C’est ainsi que nous pouvons présenter “Vore”. Très proche d’un Black Metal enveloppé d’un Shoegaze qui lui sied à la perfection, le titre est violent, les cris sont viscéraux, arrachant vos tripes à chaque éclat. Même dans les quelques breaks plus atmosphériques, la lumière paraît si lointaine, autant que les hauteurs où Vessel est capable de propulser sa voix. Le groupe opère pourtant une importante cassure avec le sixième single : “DYWTYLM”. Le beat électro surprend, la voix se fait plus simpliste, pas toujours aidée par un vocodeur qui frôle parfois le mauvais goût. En accord avec des textes bien moins inspirés que les titres précédents, il ressemble finalement à un titre susceptible de passer à la radio, dit sans offense pour ce média. Alors, oui, ça propose une cassure nette avec le reste de l’album, ça n’en est pas non plus moins intéressant, mais il réside dans un problème un peu plus profond de cet album.

J’ai vaguement survolé la chose en parlant de “Granite” plus tôt, mais le groupe se retrouve souvent prisonnier de sa propre structure, et ce, par trois titres. “Ascensionism” nous permet de retrouver cette association, début piano/voix très lents et planants, une deuxième partie qui s’accélère légèrement, offrant une partie rap toujours plus maîtrisée avant de transitionner vers une obscurité plus Black (ce cri, incroyable) avant d’opérer un yoyo rap/saturation très attendu et tirant parfois en longueur, mais efficace, malgré un fin Meshuggesque un peu en trop. Puis on trouve “Rain”, introduction piano/voix, laissant cette fois place à un corps plus épique, plus spectaculaire, accompagnant toujours efficacement un phrasé rap qui peine toutefois à raccorder la guitare sur son tempo, même quand celle-ci monte en intensité, nous rapprochant toujours plus à son piano et à ses choeurs épiques. Et l’apogée arrive sur l’éponyme “Take Me Back to Eden” et son introduction… certes acoustique/voix pour remplacer un peu le piano, sa progression toujours plus intense vers un phrasé rap, un côté atmosphérique non loin de Leprous, son passage plus brutal, plus shoegaze encore et ses transitions toujours très entendues. Le titre est toujours incroyable, son côté progressif et virtuose nous emballant sans peine dans son univers. Non, le problème, finalement, c’est que nous avons la moitié de l’album qui est basé sur cette structure identique et pour un disque qui dure une heure, cela peut possiblement décrocher notre attention.

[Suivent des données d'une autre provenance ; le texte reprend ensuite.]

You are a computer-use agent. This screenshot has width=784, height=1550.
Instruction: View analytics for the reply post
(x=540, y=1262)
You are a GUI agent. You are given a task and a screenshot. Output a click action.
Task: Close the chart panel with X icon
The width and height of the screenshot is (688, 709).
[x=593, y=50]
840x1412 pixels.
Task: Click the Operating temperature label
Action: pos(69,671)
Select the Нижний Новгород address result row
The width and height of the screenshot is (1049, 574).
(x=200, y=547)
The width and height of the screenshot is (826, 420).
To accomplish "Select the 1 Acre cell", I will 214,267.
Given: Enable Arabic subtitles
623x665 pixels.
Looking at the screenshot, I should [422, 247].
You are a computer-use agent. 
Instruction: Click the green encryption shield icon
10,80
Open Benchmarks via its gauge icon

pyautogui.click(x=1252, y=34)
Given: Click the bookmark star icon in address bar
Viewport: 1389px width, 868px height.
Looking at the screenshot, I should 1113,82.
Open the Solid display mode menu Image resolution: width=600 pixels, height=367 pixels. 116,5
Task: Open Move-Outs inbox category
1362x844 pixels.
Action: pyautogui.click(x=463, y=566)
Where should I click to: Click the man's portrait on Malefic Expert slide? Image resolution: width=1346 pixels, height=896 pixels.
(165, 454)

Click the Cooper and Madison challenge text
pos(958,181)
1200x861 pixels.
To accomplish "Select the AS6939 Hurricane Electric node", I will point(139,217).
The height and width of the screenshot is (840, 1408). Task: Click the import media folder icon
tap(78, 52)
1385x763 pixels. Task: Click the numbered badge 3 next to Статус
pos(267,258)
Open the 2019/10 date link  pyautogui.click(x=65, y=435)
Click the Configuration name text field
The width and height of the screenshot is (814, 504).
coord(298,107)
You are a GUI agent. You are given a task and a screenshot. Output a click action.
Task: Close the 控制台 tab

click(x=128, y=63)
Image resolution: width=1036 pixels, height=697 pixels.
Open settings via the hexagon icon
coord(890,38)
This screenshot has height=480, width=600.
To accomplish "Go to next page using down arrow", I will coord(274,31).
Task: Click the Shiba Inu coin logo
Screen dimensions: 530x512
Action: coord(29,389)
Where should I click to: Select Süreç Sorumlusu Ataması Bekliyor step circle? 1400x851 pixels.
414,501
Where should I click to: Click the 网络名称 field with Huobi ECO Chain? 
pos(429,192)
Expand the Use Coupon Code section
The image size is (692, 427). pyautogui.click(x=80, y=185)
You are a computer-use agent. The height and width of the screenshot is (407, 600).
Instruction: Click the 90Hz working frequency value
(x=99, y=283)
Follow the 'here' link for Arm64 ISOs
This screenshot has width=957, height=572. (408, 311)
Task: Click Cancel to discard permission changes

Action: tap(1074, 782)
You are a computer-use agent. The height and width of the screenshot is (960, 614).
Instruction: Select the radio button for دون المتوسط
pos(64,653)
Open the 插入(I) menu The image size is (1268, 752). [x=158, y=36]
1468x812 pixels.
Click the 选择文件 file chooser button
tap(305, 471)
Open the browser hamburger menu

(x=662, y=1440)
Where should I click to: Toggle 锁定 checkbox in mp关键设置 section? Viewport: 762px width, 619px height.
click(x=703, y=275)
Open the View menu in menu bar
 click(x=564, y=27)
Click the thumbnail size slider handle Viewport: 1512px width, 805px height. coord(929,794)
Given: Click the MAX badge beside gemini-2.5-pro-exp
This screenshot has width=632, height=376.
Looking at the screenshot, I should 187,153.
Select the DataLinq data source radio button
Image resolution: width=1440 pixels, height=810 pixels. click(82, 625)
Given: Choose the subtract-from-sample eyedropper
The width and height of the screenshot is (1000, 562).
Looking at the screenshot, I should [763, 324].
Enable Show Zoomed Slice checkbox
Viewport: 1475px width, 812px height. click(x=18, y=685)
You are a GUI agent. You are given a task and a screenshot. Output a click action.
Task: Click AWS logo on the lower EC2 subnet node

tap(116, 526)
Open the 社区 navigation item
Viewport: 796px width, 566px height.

My, my, those eyes like fire
I’m a winged insect, you’re a funeral pyre
Come now, bite through these wires
I’m a waking hell and thе gods grow tired
Reset my patiеnt violence along both lines of a pathway higher
Grow back your sharpest teeth, you know my desire

Le groupe sait surprendre de manière très différente, comme avec “Are You Really Okay ?”, plus acoustique, plus délicat, moins spectaculaire et plus intimiste. La simplicité de la structure nous repose, malgré une durée possiblement un peu trop étirée, bien rattrapé par les jolies tremblements d’un Vessel à fleur de peau, questionnant notre rapport et celui du narrateur à notre santé mentale trop souvent négligée, et votre serviteur en sait quelque chose. Je n’en ai pas parlé, mais “The Apparition” se trouve dans le même schéma que la triplette du paragraphe précédent, l’acoustique remplaçant également ici le piano pour une introduction toujours plus intime, à la différence qu’ici l’électro supplantera un poil trop la voix et le reste des guitares, laissant un morceau qui peinera à nous emmener dans ses cimes. Même si la délicatesse de l’ensemble et sa rythmique entraînante suffira à nous emporter, on ne peut s’empêcher de penser que l’ensemble reste un peu sur la réserve.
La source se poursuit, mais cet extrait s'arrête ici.